# What does the theorem of Linear maps and basis of domain actually mean?

"Suppose $$v_1...v_n$$ is a basis for $$V$$ and $$w_1...w_n \in W$$. Then there exists a unique linear map $$T: V \implies W$$ such that: $$T(v_j) = w_j$$ for each $$j = 1...n$$."

I understand that because $$v_1...v_n$$ is a basis and spans $$V$$, it can generate any value in $$V$$ that can be mapped to $$W$$ by $$T$$.

So, by using $$T$$ and some linear combination of the basis of $$V$$, we can map to any value in the range/image of $$T$$. However, why does the linear map $$T$$ have to be unique as the theorem says? And, what is the true point of the theorem in layman's terms?

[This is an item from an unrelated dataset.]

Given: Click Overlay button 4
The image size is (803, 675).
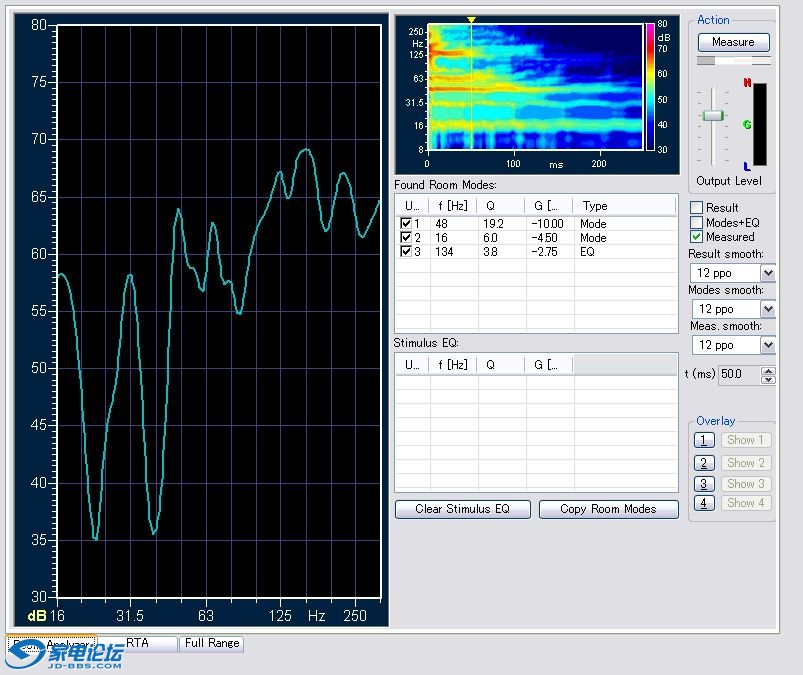Looking at the screenshot, I should point(705,503).
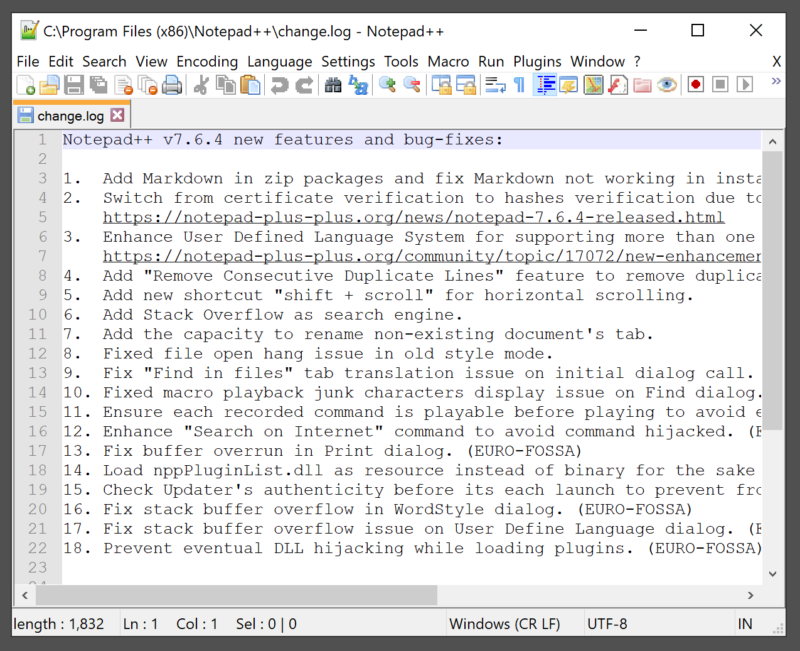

In layman's terms, a linear map is determined by what it does to a basis. If you specify the values of $$T$$ on a basis, then you can recover the value of $$T$$ on any vector you like by writing that vector as an appropriate linear combination of basis elements.
The uniqueness comes from the fact that if $$T'$$ is any other linear map that agrees with $$T$$ on the basis elements, then $$T' = T$$ because we can write any vector $$v$$ as a linear combination of basis elements: $$v = \sum a_iv_i$$ and then observe that $$T'(v) = T'\big(\sum a_iv_i\big) = \sum a_i T'(v_i) = \sum a_i T(v_i) = T\big(\sum a_iv_i\big) = T(v)$$.